As I mentioned in previous posts, Ruby objects are limited to 40 bytes. But a string can be much longer than 40 bytes, so how are they stored? If we look at the struct that represents strings, we’ll find there is a char * pointer:

struct RString { struct RBasic basic; union { struct { long len; char *ptr; union { long capa; VALUE shared; } aux; } heap; char ary[RSTRING_EMBED_LEN_MAX + 1]; } as;
};

The ptr field in the string struct points to a byte array which is our string. So the actual memory usage of a string is approximately 40 bytes for the object, plus however long the string is. If we were to visualize the layout, it would look something like this:

RString pointing to char array

In this case, there are really two allocations: the RString object and the “hello world” character array. The RString object is the 40 byte Ruby object allocated using the GC, and the character array was allocated using the system’s malloc implementation.

Side note: There is another optimization called “embedding”. Without getting too far off track, “embedding” is just keeping strings that are “small enough” stored directly inside the RString structure. We can talk about that in a different post, but today pretend there are always two distinct allocations.

We can take advantage of this character array and represent substrings by just pointing at a different location. For example, we can have two Ruby objects, one representing the string “hello world” and the other representing the string “world” and only allocate one character array buffer:

RStrings sharing a char array

This example only has 3 allocations: 2 from the GC for the Ruby string objects, and one malloc for the character array. Using ObjectSpace, we can actually observe this optimization by measuring memory size of the objects after slicing them:

>> require 'objspace'
=> true
>> str = "x" * 9000; nil
=> nil
>> ObjectSpace.memsize_of str
=> 9041
>> substr = str[30, str.length - 30]; nil
=> nil
>> str.length
=> 9000
>> substr.length
=> 8970
>> ObjectSpace.memsize_of substr
=> 40

The example above first allocates a string that is 9000 characters. Next we measure the memory size of the string. The total size is 9000 for the characters, plus some overhead for the Ruby object for a total of 9041. Next we take a substring, slicing off the first 30 characters of the original. As expected, the original string is 9000 characters, and the substring is 8970. However, if we measure the size of the substring it is only 40 bytes! This is because the new string only requires a new Ruby object to be allocated, and the new object just points at a different location in the original string’s character buffer, just like the graph above showed.

This optimization isn’t limited to just strings, we can use it with arrays too:

>> list = ["x"] * 9000; nil
=> nil
>> ObjectSpace.memsize_of(list)
=> 72040
>> list2 = list[30, list.length - 30]; nil
=> nil
>> ObjectSpace.memsize_of(list2)
=> 40

In fact, functional languages where data structures are immutable can take great advantage of this optimization. In languages that allow mutations, we have to deal with the case that the original string might be mutated, where languages with immutable data structures can be even more aggressive about optimization.

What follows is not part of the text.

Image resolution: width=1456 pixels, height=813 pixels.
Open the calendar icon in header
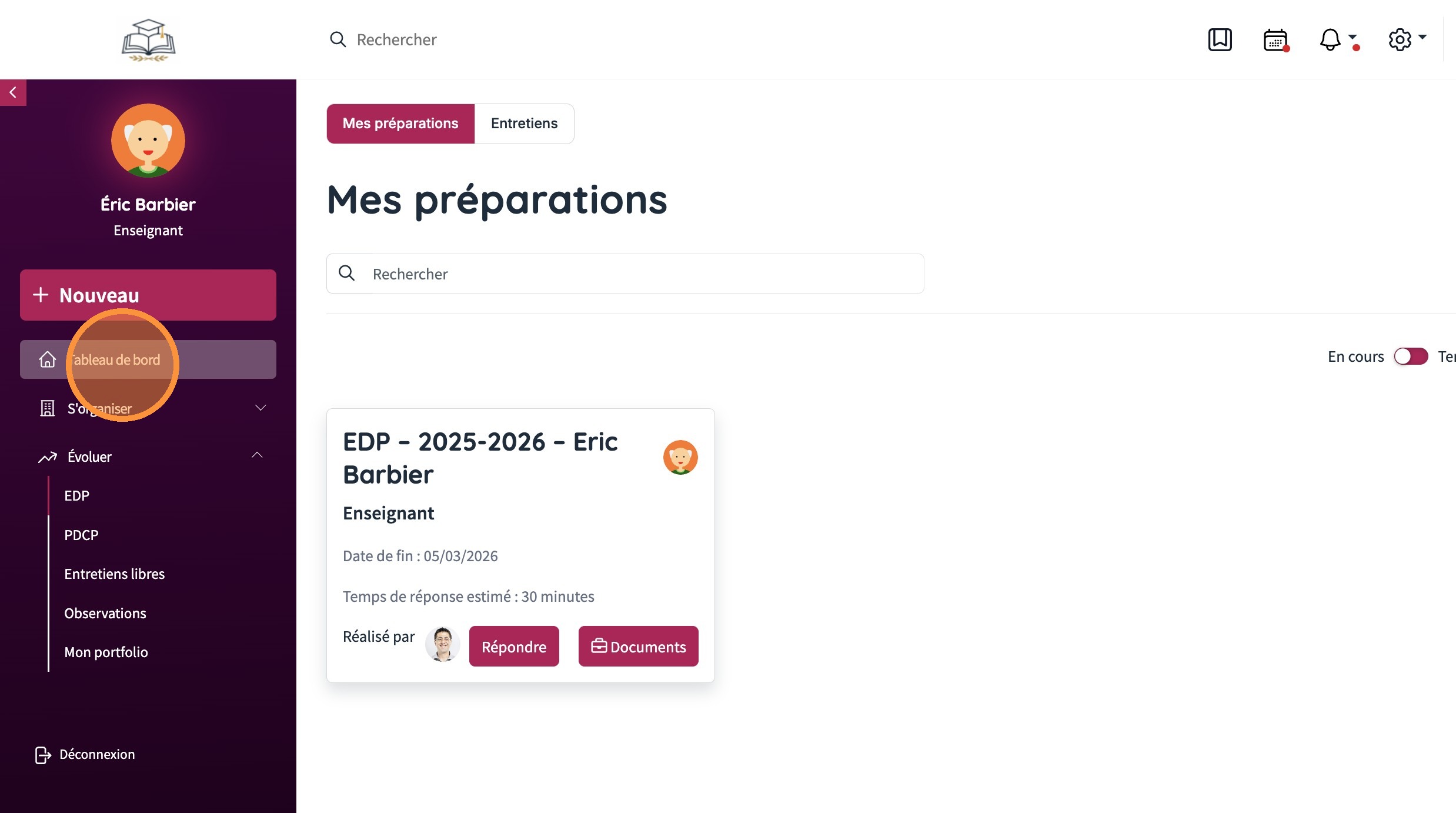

This shared string optimization isn’t without limits though. To take advantage of this optimization, we have to always go to the end of the string. In other words, we can’t take a slice from the middle of the string and get the optimization. Lets take our sample string and slice 15 characters off each side and see what the memsize is:

>> str = "x" * 9000; nil
=> nil
>> str.length
=> 9000
>> substr = str[15, str.length - 30]; nil
=> nil
>> substr.length
=> 8970
>> ObjectSpace.memsize_of(substr)
=> 9011

We can see in the above example that the memsize of the substring is much larger than in the first example. That is because Ruby had to create a new buffer to store the substring. So our lesson here is: if you have to slice strings, start from the left and go all the way to the end.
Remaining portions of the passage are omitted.